II.  Update      Wertvolle Erkenntnisse aus Krankenkassen-Rückantworten zum Datenauskunftsschreiben

Zwei bespielhafte Antwortschreiben von Krankenkassen sind Reaktionen auf gemeinsam mit den Versicherten entwickelten Auskunftsschreiben der dritten Generation. Beide Schreiben geben einen tiefen Einblick ins Geschehen und decken auf dass den Krankenkassen die komplexe technische Seite des eGK/TI-Systems und die damit verbundenen Probleme sehr bewußt sind. Ohne  die fachkundigen Nachfragen der Versicherten wären diese Informationen allerdings nicht so ohne weiteres gegeben worden!
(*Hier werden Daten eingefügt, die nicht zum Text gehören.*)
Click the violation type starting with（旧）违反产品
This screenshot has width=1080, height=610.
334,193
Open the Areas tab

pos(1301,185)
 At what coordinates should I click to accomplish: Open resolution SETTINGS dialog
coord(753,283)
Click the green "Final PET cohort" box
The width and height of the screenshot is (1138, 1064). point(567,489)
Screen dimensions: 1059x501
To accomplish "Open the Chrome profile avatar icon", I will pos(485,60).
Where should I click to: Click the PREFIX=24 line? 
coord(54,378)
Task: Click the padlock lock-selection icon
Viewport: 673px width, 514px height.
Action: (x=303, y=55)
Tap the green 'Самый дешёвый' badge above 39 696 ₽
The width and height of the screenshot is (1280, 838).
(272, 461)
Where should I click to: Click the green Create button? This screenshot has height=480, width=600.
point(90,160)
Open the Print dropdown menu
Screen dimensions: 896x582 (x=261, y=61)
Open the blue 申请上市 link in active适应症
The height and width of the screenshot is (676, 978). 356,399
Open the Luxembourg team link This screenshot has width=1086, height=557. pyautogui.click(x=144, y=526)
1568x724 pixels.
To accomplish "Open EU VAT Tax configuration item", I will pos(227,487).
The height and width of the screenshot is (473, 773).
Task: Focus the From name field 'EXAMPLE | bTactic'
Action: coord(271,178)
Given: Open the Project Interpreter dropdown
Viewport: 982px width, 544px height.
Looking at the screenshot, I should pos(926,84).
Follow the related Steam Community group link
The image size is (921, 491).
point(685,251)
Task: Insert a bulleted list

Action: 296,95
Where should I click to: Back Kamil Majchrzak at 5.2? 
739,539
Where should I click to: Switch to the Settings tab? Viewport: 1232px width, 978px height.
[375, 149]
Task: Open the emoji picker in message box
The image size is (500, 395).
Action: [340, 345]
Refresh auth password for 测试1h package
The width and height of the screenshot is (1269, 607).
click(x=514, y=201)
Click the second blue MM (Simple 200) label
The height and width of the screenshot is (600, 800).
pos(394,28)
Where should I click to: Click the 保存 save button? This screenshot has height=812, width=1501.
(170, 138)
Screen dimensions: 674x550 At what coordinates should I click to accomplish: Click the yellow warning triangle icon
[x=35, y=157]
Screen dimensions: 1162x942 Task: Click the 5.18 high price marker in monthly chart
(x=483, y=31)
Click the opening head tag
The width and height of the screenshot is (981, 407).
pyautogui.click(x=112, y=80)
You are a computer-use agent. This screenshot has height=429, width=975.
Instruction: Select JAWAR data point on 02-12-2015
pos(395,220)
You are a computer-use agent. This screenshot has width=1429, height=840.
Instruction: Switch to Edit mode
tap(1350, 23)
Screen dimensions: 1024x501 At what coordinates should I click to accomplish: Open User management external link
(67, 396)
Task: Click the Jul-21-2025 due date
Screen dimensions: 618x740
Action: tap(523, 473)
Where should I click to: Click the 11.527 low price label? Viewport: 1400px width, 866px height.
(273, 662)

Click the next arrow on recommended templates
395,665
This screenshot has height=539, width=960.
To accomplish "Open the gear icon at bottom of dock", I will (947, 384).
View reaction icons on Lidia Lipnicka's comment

Krankenkasse 1 spricht von unscharfen Zwecken der Datenspeicherung und Grenzüberschreitung der Auskunftspflicht

Krankenkasse 2 spricht von der neuen Krankenversicherungsnummer, generiert aus der Rentenversicherungsnummer, von arvato, der Cloud und sicheren Kanälen der Datenübertragung.

Antrag auf Datenauskunft nach § 83 SGB


Sehr geehrter Herr *,


mit Schreiben vom * und * beantragten Sie die Datenauskunft gemäß § 83 SGB X.

Wir haben Ihrem Antrag entsprochen und unter dem * die gewünschte Datenauskunft vollständig erteilt.

In einem weiteren Schreiben vom * teilen Sie uns mit, dass unsere Datenauskunft für Sie unzureichend wäre.

Zum Gegenstand der Datenauskunft gestatten Sie uns bitte folgende grundsätzliche Ausführungen:

Das Auskunftsrecht erstreckt sich auf alle gespeicherten Sozialdaten, d.h. alle Angaben über die persönlichen und sächlichen Verhältnisse des Betroffenen. Durch gesetzliche Regelung umfasst der Auskunftsanspruch über die eigentlichen Sozialdaten hinaus auch die Erhebungsquelle des Leistungsträgers (§ 83 Abs. 1 Nr. 1 SGB X) sowie über Empfänger oder Kategorien von Empfängern (§ 83 Abs. 1 Nr. 2 SGB X), an die Daten weitergegeben werden. Außerdem erstreckt sich das Auskunftsrecht auf die Zweckbestimmung der Speicherung (§ 83 Abs. 1 Nr. 3 SGB X).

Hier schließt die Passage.